Estou cansado de preceitos vãos.
Ingênuos pregadores, que dizeis
De tudo o que sofri no relho da injustiça?
Das mistificações de vossas duras leis,
Ninguém me arrancará do ódio que me escolta,
Quero ser a vingança, o rebate, a revolta…
Pobre órfão de mãe, sem pai que me quisesse,
Para sobreviver doente, exausto e roto,
Fiz-me rato de esgoto,
Embora o homem, meu pai, amplamente soubesse
Que eu tinha sob os pés o abismo por destino…
Fui ladrão e assassino.
Temível salteador
Respondendo a sarcasmo o fel da minha dor!…

Ante a pausa pequena,
O Instrutor indagou em voz serena:
– E Deus, irmão? Que fizeste de Deus?

– Eu preferi trilhar a estrada dos ateus –
– Replicou, apressado, o espírito infeliz –
– Se há Deus também é um Pai que não me quis;
Sei que saí da morte e existo em outro plano,
Mas não quero ilusões do pensamento humano!…

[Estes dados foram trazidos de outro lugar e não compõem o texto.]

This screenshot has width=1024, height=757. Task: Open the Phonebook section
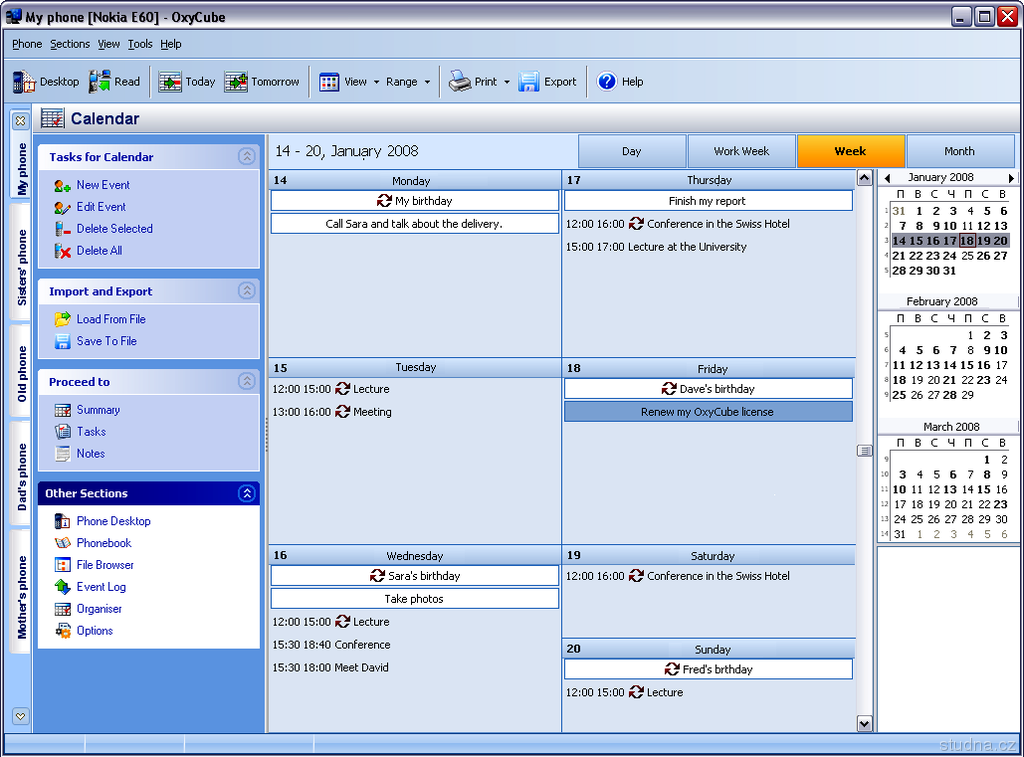click(x=104, y=543)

– E o bem? Não queres crer na prática do bem? –
– Disse o Orientador, paciente e amigo-
– Não desejamos obrigar-te,
Quanto possas, porém, modifica-te e vem
Ao caminho do amor que é sempre o nosso abrigo,
A doar-nos socorro em qualquer parte.

– Tolice!… – proclamou a rebelde entidade –
O bem aduba o mal em toda Humanidade,
A prática do bem sugere desacatos,
É a galinha a sofrer na desova de ingratos.

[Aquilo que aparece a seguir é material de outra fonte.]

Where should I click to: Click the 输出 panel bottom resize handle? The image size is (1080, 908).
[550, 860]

Notando-lhe a feição empedernida,
O nosso grupo em prece ao Criador da Vida
Pediu por ele apoio e proteção.

Assim que terminou a singela oração
Que o nosso Condutor em pranto formulara,
Veio do Azul Imenso uma luz rosicler
Que se fez, entre nós, simpática mulher…
Abraçou-nos sorrindo, em júbilo e tristeza,
Dirigindo-se após ao rude sofredor,
Falou-lhe em doce voz, repassada de amor:
– Filho, Deus te abençoe!… – E o pobre a ouvi-la,
Qual se atendesse, enfim, a invencível comando,
Cambaleou sem força e gritou, soluçando:
– Mãe, generosa mãe, rever-te me aniquila…
Não me retenhas, mãe! A treva me reclama,
Fita-me o peito em fel, a converter-se em lama…
Sou apenas um monstro, acusado e infeliz!…

Ela, porém, sentou-se, linda tal qual era,
Colocou-lhe a cabeça no regaço
E parecendo um anjo, acalmando uma fera, a lhe apontar a imensidão do Espaço:
– Filho, é meu ideal, o mais belo e o mais santo;
Não te sintas a sós, eu nunca te amei tanto
Quanto agora que estás desolado e sozinho
Não te creias no mal, és filho dos Céus,
Deus não cria em ninguém o estigma dos réus.
A vida nos fará renovado caminho.
Erraste, filho meu, mas as faltas que tens
Resgataremos nós com nossos novos bens.
Retornarei a Terra e seguirás comigo,
Viveremos num lar singelo, claro e amigo;
Conforme a proteção de Afetos Imortais,
Terás comigo o amor de meus futuros pais…
No tempo que eu dormir e pequenina for
Serás junto ao meu berço,
Meu fiel companheiro e maior defensor…
E, em regressando a ser menina-criança,
Estarás junto a mim por meu sonho-esperança.
Nos bebês que eu tiver, em brinquedos do lar,
Sei que te embalarei com as canções de ninar;
E ao tornar-me mulher, sem qualquer empecilho,
Serás, então, de novo,
Ante a benção de Deus, meu tesouro e meu filho…
Não chores mais. Agora, é o fim da longa espera,
Raiará para nós a nova primavera…
Não te importem a luta, o esforço, a prova e a dor!…
Todo lugar é Céu onde está nosso amor!…

Calou-se a mãe sublime. E entre nós, em seguida,
Ergueu-se a sustentá-lo com ternura,
Qual se o pobre fosse a própria vida.
Depois, a despedir-se, a nobre criatura,
Na carícia de luz, que das mães se descerra,
Partiu a carregá-lo, em direção a Terra.

Nosso Mentor, em voz pausada e enternecida,
Agradeceu aos Céus a tarefa cumprida.
E, qual se me encontrasse, em reunião qualquer,
Exclamei, a chorar, em êxtase profundo:
– Sê louvado, meu Deus, porque deste à mulher
A chave para a vida e a redenção do Mundo!…

Pelo Espírito Maria Dolores  – Do livro: Vida em Vida, Médium: Francisco Cândido Xavier.